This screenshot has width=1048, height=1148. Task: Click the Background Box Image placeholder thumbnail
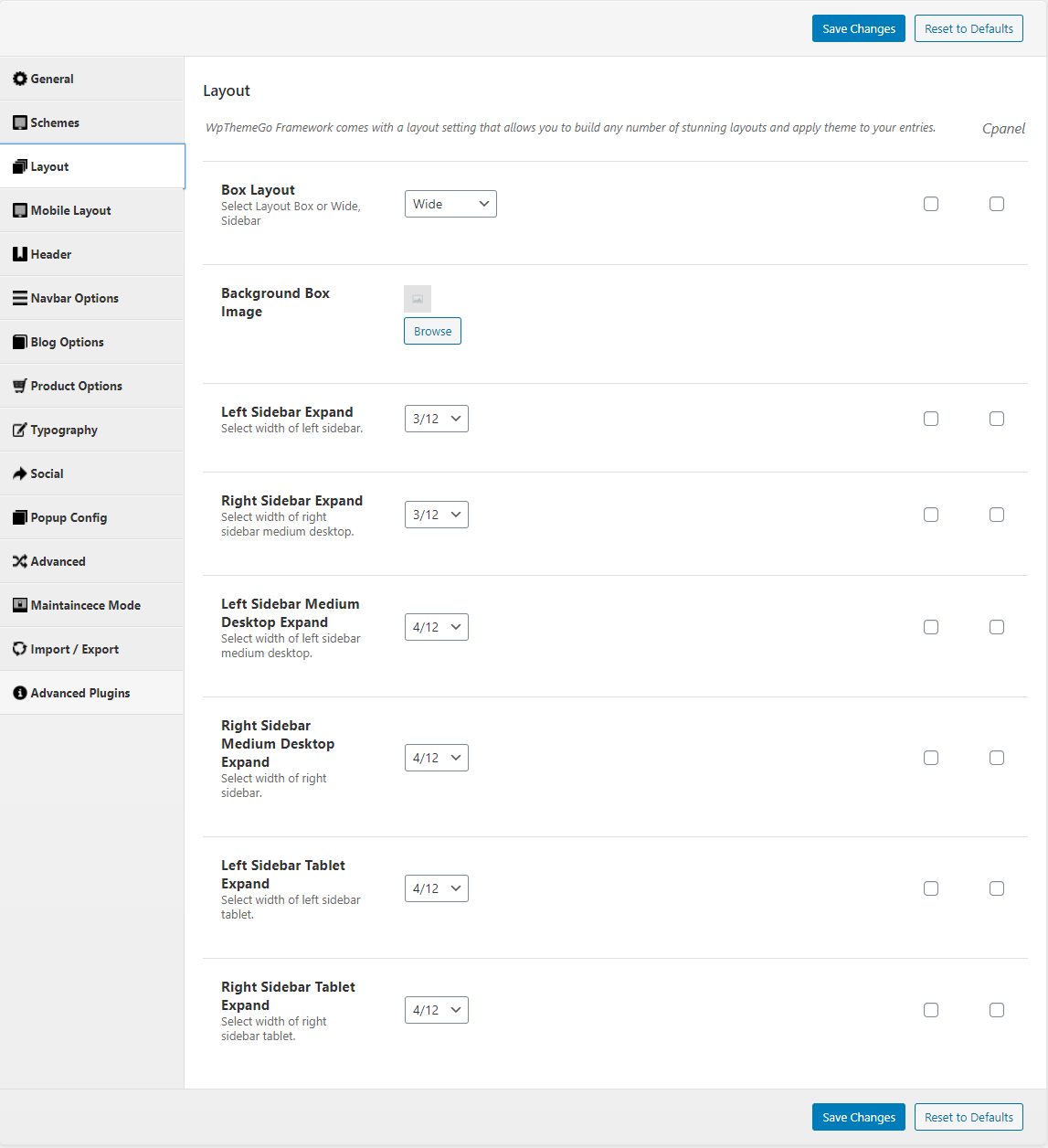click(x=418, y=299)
- - - - - - -
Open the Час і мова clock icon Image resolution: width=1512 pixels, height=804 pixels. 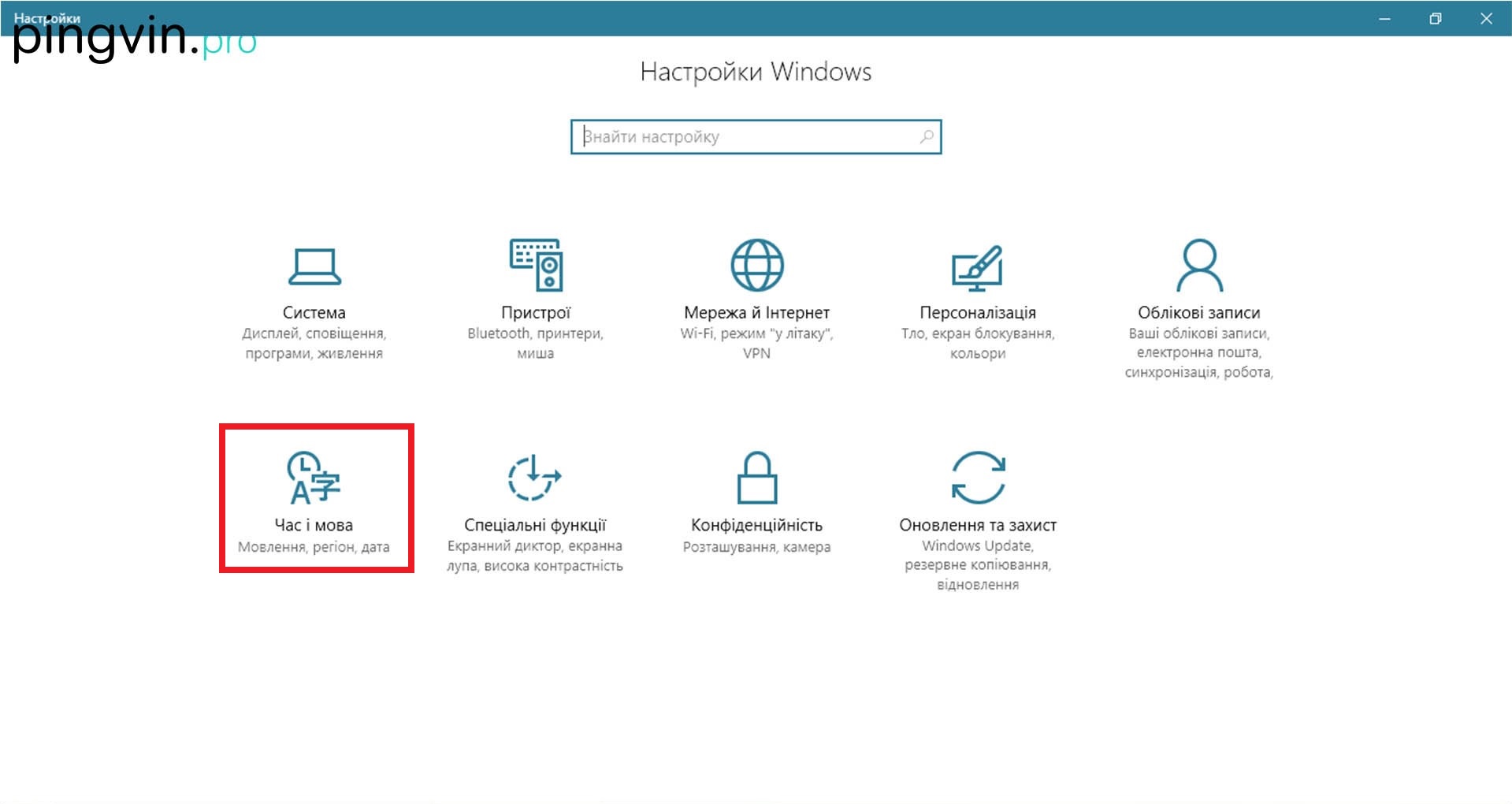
- - - - - - -
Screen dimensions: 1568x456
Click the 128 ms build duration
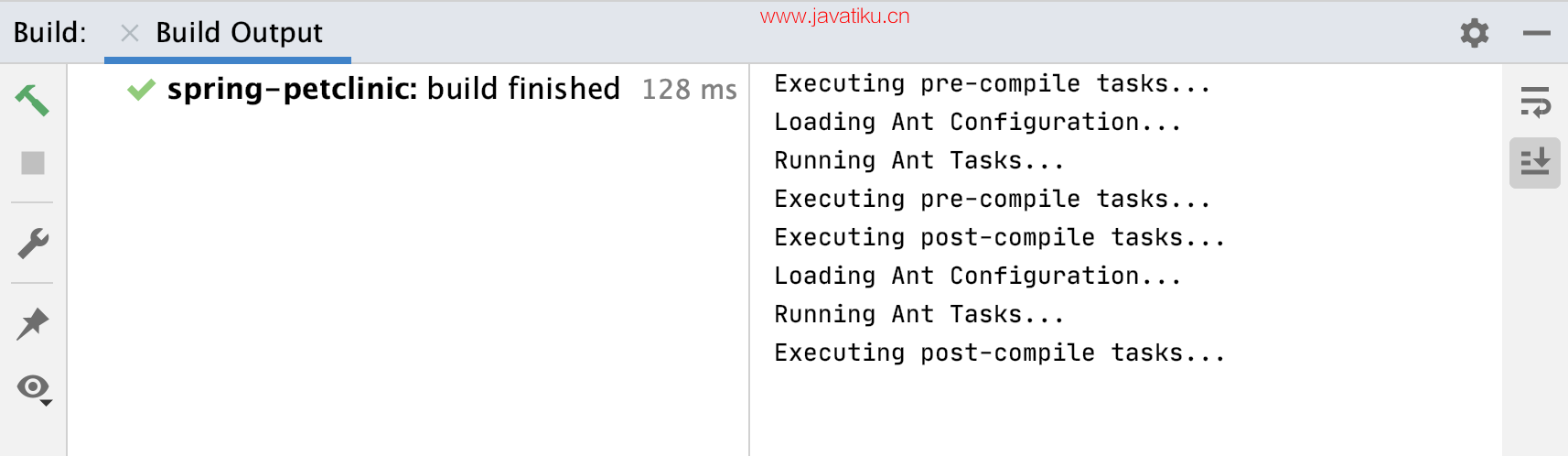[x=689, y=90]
- - - - - - -
### Your task
Please reproduce the records word for word from the line with "This screenshot has" to the line with "click(x=418, y=299)", including both of those lines. Omit the pictures from your answer.

### Solution
This screenshot has width=1048, height=1148. Task: Click the Background Box Image placeholder thumbnail
click(x=418, y=299)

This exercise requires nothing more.